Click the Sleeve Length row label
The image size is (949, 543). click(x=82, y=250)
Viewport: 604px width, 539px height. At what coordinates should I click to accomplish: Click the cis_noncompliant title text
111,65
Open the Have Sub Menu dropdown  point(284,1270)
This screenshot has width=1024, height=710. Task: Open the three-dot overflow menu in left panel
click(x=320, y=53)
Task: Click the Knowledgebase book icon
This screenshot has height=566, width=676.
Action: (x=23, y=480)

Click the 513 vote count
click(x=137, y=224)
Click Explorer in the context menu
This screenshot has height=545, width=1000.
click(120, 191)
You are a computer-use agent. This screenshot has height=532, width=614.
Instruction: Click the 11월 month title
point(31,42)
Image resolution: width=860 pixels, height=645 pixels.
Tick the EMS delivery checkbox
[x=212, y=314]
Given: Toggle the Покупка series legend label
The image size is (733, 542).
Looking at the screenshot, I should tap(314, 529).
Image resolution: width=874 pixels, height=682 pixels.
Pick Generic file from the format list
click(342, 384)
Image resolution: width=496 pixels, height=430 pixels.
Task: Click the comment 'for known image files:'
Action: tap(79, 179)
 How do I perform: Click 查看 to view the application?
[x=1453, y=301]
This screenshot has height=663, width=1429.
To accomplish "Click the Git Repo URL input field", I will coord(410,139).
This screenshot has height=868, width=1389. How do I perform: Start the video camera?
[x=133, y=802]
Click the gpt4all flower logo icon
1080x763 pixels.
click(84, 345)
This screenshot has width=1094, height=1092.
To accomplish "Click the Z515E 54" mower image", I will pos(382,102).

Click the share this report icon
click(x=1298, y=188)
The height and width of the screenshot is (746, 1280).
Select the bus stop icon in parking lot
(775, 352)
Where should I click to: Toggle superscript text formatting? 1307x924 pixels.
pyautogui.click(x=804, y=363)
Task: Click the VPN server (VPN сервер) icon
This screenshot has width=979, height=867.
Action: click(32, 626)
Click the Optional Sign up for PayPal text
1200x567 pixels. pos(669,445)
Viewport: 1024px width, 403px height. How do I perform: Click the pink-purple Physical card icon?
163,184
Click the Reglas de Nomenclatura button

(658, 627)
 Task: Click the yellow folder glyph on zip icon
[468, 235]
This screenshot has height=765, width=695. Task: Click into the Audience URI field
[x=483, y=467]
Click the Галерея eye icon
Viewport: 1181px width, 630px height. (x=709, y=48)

WHAT THE TASK ASKS
Search the listing for "will" and copy each line holding it.

ANSWER SECTION
To accomplish "Click the Git Repo URL input field", I will coord(410,139).
To accomplish "Click the Z515E 54" mower image", I will pos(382,102).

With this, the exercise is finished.